Judge criticises commentator after action against Cosgrave adjourned
JOHN MCGUIRK: TAKING DEFAMATION ACTION AGAINST WEB SUMMIT FOUNDER
FIACHRA GALLAGHERA High Court judge has sharply criticised conservative commentator John McGuirk after his lawyers sought an 11th-hour adjournment of his defamation action against Web Summit founder Paddy Cosgrave.
Judge Tony O’Connor, who described the situation as a “travesty”, agreed to adjourn the action yesterday, but ordered that McGuirk pay certain legal costs incurred before a new hearing date is fixed.
McGuirk’s action, in which he alleges he was defamed by posts made by Cosgrave on X – then Twitter – in 2021, was due to begin yesterday before a judge and a jury.
O’Connor said McGuirk could not “hide behind” comments made by his senior counsel, who told the judge that two junior lawyers representing McGuirk had last week agreed to the trial going ahead yesterday, in circumstances where this consent should not have been given.
The judge said McGuirk was responsible for the situation, and said he would not tolerate the integrity of the junior lawyers “being impugned in this court”. The judge also noted how about 100 potential jurors, summonsed by the court in advance of a jury empanelling in the case, had been “inconvenienced tremendously” by the circumstances.
McGuirk was not present in court.

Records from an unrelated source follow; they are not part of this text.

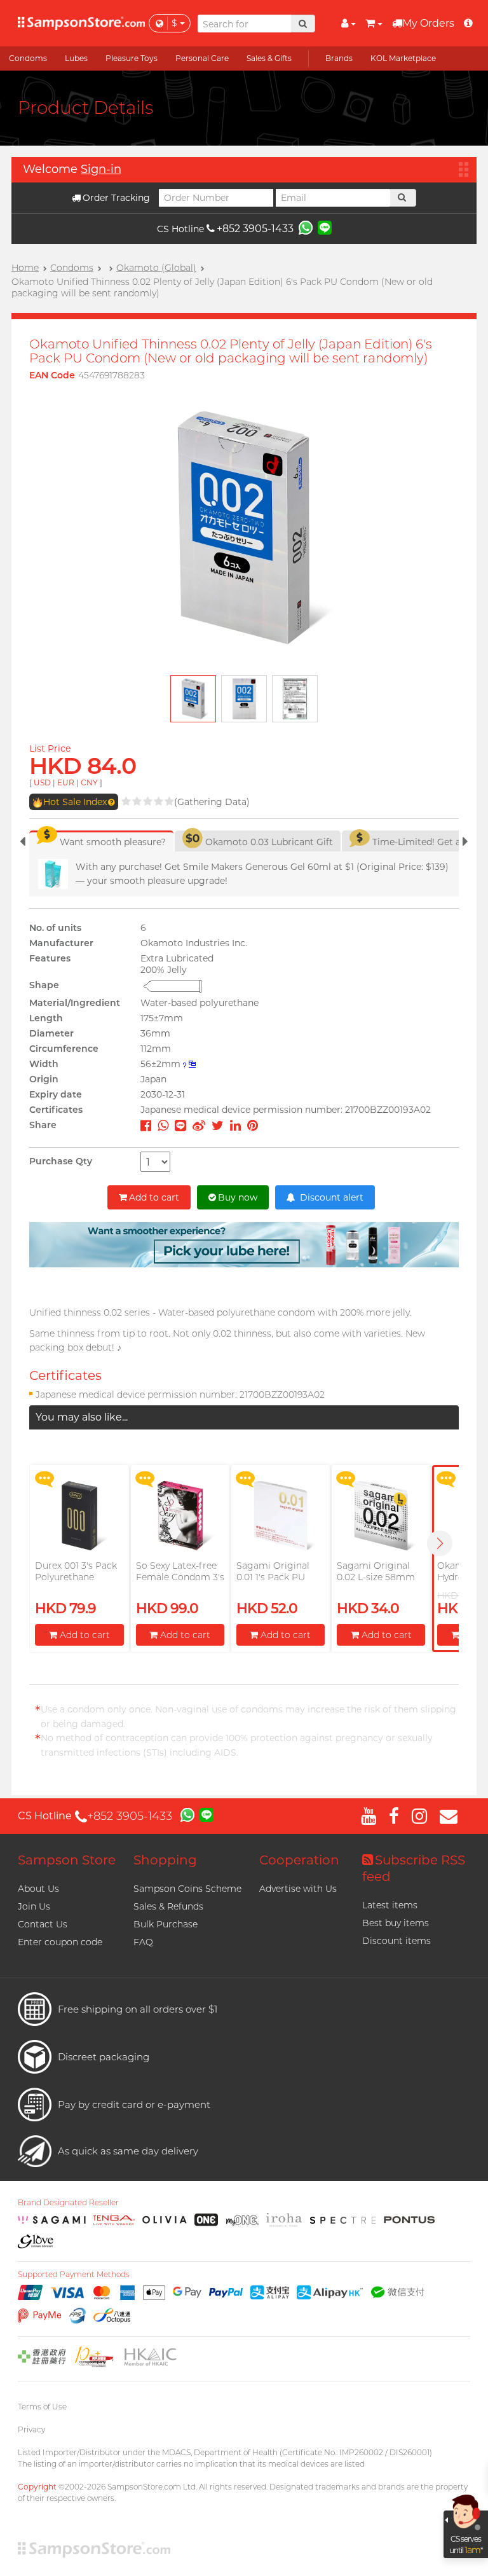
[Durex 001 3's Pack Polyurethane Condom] (79, 1515)
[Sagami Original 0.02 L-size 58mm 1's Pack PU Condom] (381, 1515)
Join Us (34, 1906)
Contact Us (42, 1924)
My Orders (428, 23)
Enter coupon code (60, 1942)
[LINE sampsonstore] (325, 227)
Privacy (31, 2429)
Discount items (396, 1940)
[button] (439, 1543)
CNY (89, 782)
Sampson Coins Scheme (187, 1888)
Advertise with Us (298, 1888)
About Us (38, 1888)
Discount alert (330, 1197)
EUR (65, 782)
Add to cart (154, 1197)
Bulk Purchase (165, 1924)
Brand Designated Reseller (68, 2203)
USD (42, 782)
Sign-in (101, 169)
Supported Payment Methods (74, 2274)
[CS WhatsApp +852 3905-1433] (306, 227)
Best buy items (395, 1923)
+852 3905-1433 (255, 229)
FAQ (143, 1942)
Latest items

Cosgrave was present.
McGuirk’s senior counsel Maura McNally told the judge that a junior solicitor and junior barrister last week appeared before the court and agreed to the case proceeding to trial that day. McNally said this consent should not have been given, as the McGuirk side was then still awaiting a report from a San Francisco-based expert. McNally said her instructing firm’s principal solicitor had not been notified that consent was given for the hearing date. McNally said she had not met her client in months, and had not reviewed papers in the case since January. Counsel said she was seeking the adjournment as she was not in a position to proceed with the trial. McNally likened the trial proceeding to “being asked to go into a boxing ring with both hands tied behind my back”.
Barrister Tom Hogan, appearing for Cosgrave, opposed the adjournment, submitting that he couldn’t overstate “how extraordinary this state of affairs is”. He said Cosgrave was in court and prepared for the trial.
Responding to the judge’s invitation for counsel’s views on the making of a legal costs order against McGuirk, McNally said such an order should not be so onerous to preclude McGuirk from pursuing his case. The judge ordered that McGuirk pay legal costs incurred by the parties in the wasting of yesterday’s hearing date and other costs incurred.